> **Do this**:
Render the entries from the line containing "This screenshot has height=350, width=652." through the end of the entries, inclusive, as a Markdown table with the columns Row and Line. Skip blank lines and leave the pictures out.

> **Exercise material**:
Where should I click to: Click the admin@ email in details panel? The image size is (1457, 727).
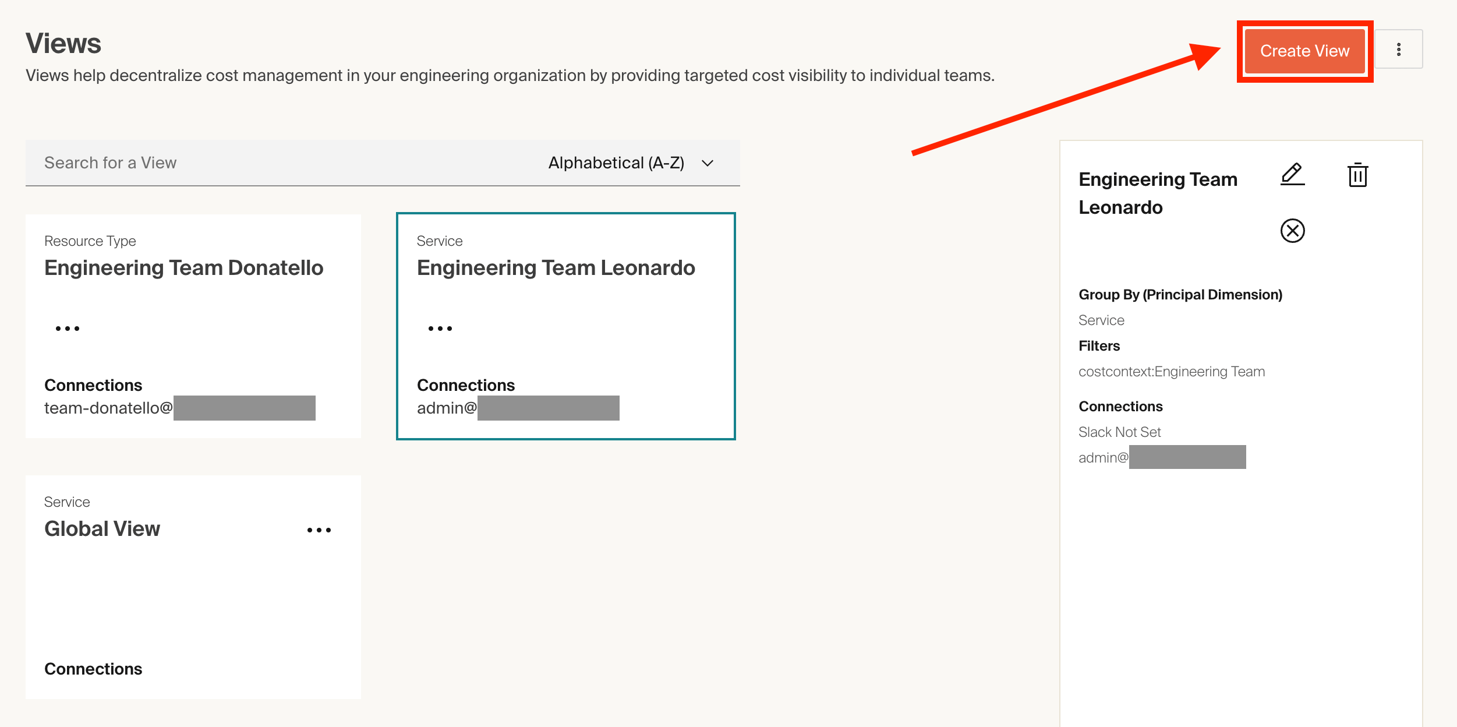click(1103, 458)
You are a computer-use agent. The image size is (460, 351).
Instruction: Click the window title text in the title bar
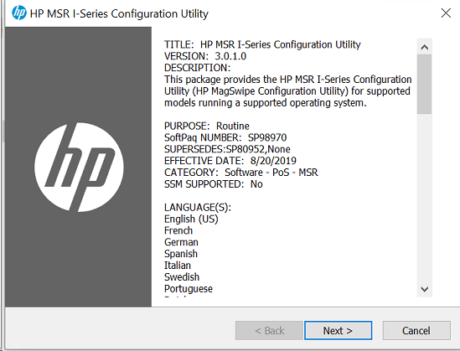click(x=119, y=13)
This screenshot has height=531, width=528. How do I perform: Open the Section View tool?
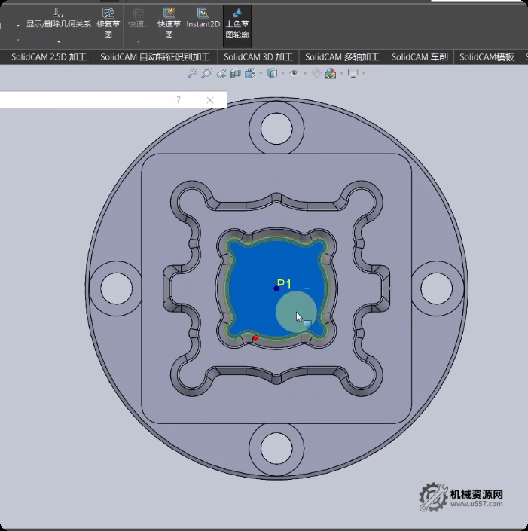tap(235, 73)
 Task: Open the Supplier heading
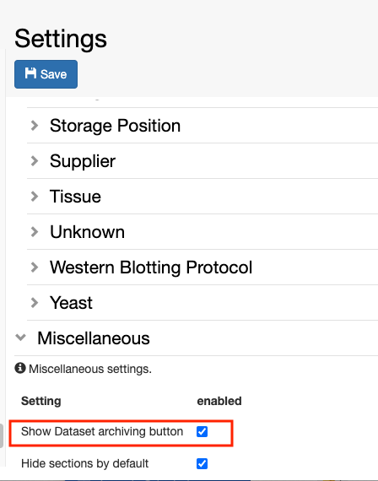point(83,161)
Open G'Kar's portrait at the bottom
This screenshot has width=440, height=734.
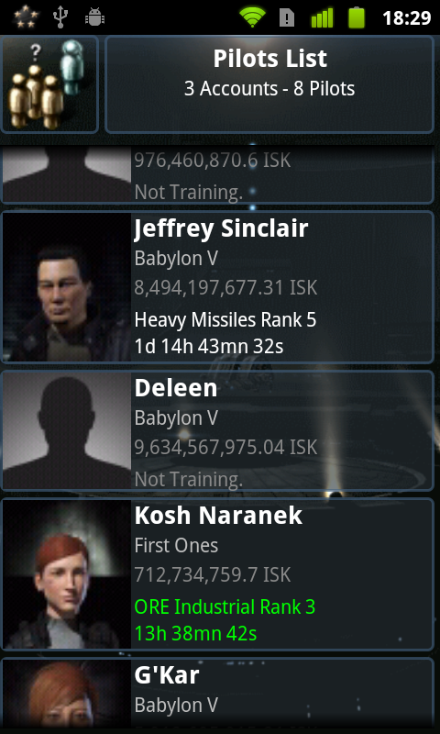point(67,695)
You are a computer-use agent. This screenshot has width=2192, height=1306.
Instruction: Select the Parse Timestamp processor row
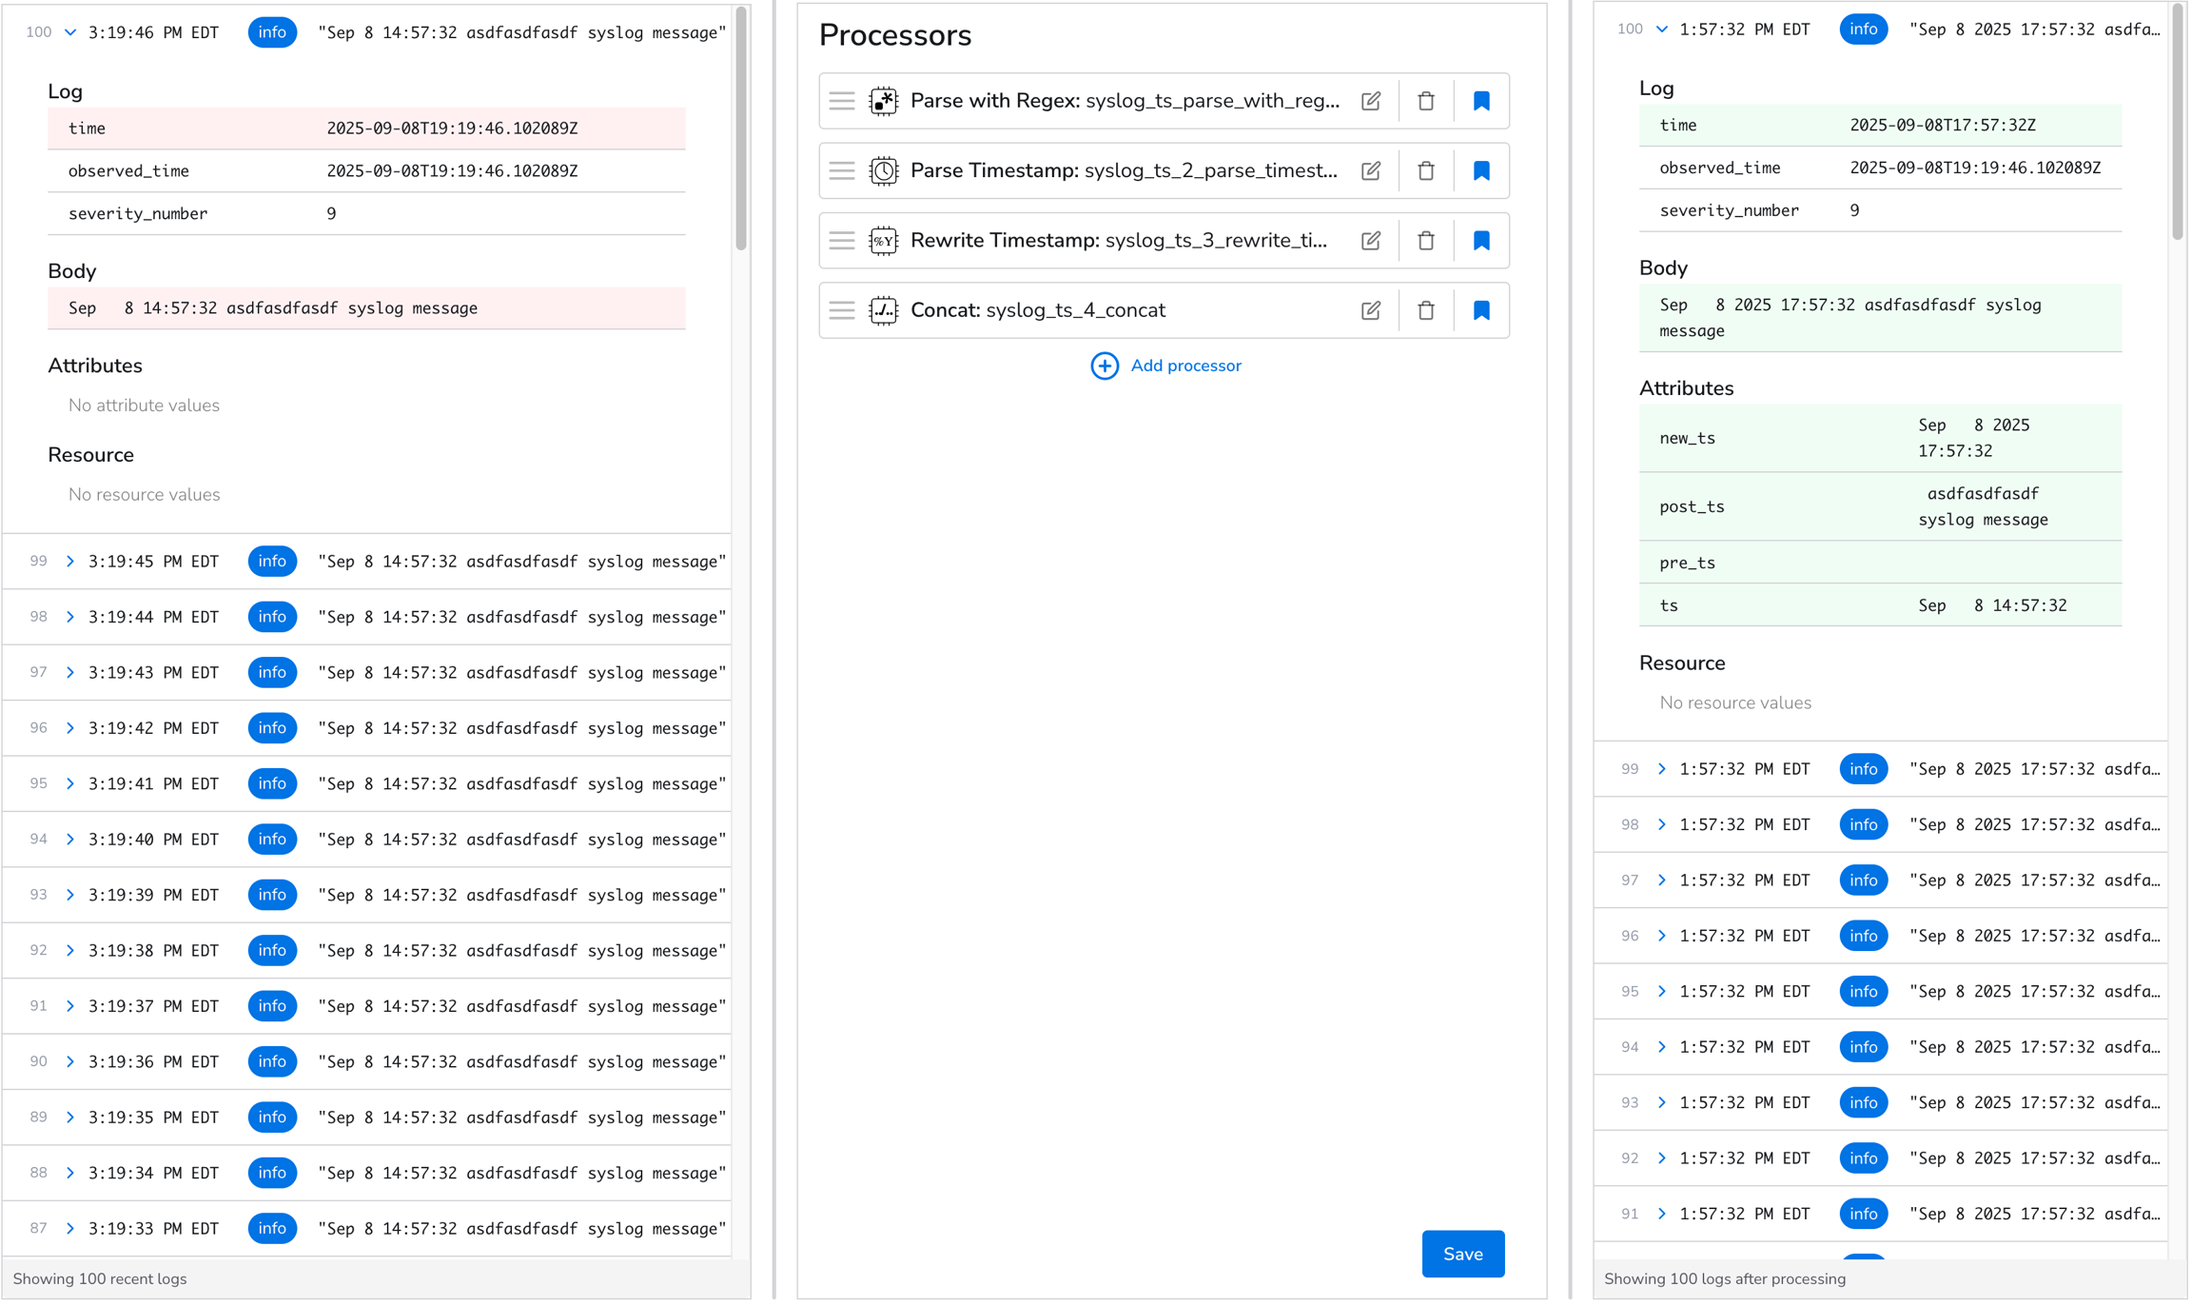coord(1123,170)
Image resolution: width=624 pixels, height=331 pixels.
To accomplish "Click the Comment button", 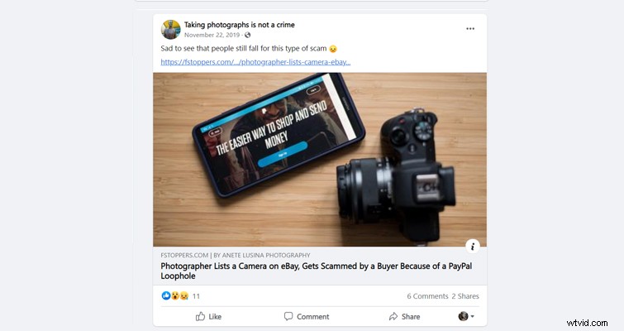I will (x=307, y=316).
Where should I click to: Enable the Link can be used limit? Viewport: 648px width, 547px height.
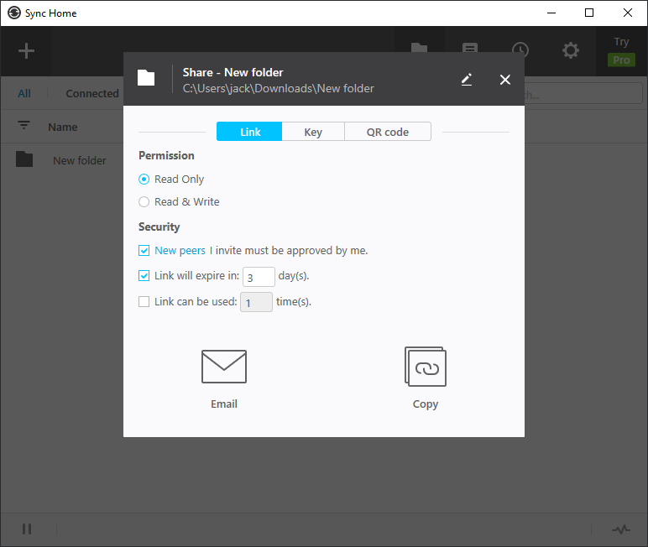[x=144, y=302]
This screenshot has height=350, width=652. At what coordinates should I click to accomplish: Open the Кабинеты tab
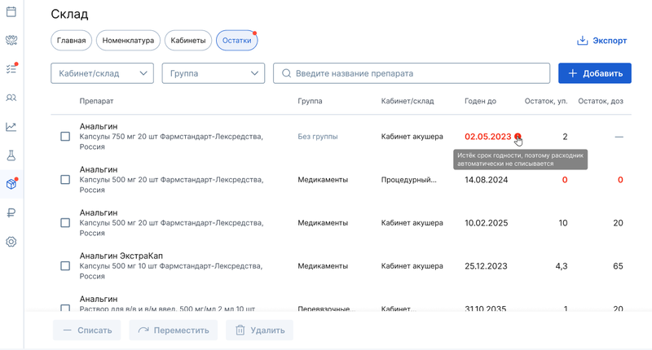point(188,41)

> **Answer to the task**:
| Row | Line |
|---|---|
| 1 | This screenshot has height=350, width=652. At what coordinates should I click to accomplish: Open the Кабинеты tab |
| 2 | point(188,41) |